Brief ▸
Return the part of the 7-day care article starting with "Maura Buchanan issues" and going on through "payments for nurses.", copied word for word.

Maura Buchanan issues warning when speaking at the RCN congress debate on 7-day care
Simon Browes

The government’s push for 7-day care in the NHS is likely to threaten unsocial hours payments for nurses.

That was the warning made by former RCN president Maura Buchanan during a matter for discussion at congress in Glasgow this week.

Nottingham branch member Simon Browes proposed the debate on the government’s policy on 7-day NHS services.

Strikes over hours and pay

Although nurses at congress reiterated that the NHS is already a 7-day operation, they acknowledged that health secretary Jeremy Hunt’s policy had led to a series of strikes by the British Medical Association (BMA) over weekend hours and pay.

Mr Browes described how the BMA chair Mark Porter had called the move ‘corrosive and unnecessary’ and added: ‘If we are asked to do more with less, then something has got to give.’

Responding Ms Buchanan said: ‘The government policy is to reduce what would be seen as unsocial hours. The payment for that is at risk and it will probably go.’

RCN forensic nursing forum chair Zeba Arif said she was ‘baffled’ by the government’s proposal and added: ‘Jeremy Hunt is being ridiculous. I collapsed on a Saturday and was taken to hospital where the standard of care I received was exemplary.’

More staff, more resources

RCN member Tom Murray said the government’s proposed policy changes ‘cannot be achieved without more staff and more resources; something I don’t believe they will provide’.

The Department of Health statement on 7-day care is: ‘Patients will get the same high quality, safe hospital care on a Saturday and Sunday as they do on a weekday.

‘This means having enough doctors available to assess and review patients, providing access to important diagnostic tests and ensuring that consultants are there to make timely clinical judgements.’

Saved entries:
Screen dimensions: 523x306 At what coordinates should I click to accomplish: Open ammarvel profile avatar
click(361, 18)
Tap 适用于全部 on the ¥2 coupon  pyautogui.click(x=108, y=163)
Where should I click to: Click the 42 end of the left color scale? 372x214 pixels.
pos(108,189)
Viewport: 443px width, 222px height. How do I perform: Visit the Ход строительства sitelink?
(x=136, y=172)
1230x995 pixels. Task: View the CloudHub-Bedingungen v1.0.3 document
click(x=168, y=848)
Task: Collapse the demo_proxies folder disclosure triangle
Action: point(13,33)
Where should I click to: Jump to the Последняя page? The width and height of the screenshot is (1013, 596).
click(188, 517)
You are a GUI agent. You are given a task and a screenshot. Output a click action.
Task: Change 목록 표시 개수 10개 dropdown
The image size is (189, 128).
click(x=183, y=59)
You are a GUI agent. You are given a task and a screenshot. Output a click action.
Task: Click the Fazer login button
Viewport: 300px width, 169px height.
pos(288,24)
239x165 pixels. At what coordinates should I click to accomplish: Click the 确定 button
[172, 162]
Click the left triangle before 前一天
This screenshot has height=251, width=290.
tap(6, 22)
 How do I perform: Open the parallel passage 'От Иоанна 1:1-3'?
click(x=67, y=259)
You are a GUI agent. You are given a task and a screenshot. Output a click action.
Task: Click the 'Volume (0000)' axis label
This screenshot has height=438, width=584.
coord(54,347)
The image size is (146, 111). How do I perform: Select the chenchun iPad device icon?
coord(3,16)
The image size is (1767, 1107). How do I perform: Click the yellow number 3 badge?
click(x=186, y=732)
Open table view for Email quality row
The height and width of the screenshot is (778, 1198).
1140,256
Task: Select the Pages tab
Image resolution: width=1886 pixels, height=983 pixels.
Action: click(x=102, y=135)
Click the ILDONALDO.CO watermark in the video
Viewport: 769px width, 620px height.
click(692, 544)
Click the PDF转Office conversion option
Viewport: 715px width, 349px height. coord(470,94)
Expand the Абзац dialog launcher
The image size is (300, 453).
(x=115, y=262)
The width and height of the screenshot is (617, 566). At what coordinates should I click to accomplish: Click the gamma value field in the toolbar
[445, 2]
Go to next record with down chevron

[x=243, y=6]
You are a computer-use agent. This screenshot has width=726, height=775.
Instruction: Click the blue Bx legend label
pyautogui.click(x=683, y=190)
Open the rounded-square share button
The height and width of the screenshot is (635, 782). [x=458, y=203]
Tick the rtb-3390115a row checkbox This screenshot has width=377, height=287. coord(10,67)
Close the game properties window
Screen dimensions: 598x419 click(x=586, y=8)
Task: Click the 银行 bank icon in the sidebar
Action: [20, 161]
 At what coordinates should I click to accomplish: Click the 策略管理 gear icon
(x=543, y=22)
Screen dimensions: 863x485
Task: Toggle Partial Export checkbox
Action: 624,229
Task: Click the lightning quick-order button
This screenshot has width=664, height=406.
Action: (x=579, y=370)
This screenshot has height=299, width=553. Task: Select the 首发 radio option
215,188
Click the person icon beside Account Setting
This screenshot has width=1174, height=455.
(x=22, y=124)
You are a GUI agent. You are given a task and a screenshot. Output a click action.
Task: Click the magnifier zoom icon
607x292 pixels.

Task answer ▸
Maura Buchanan issues warning when speaking at the RCN congress debate on 7-day care
Simon Browes

The government’s push for 7-day care in the NHS is likely to threaten unsocial hours payments for nurses.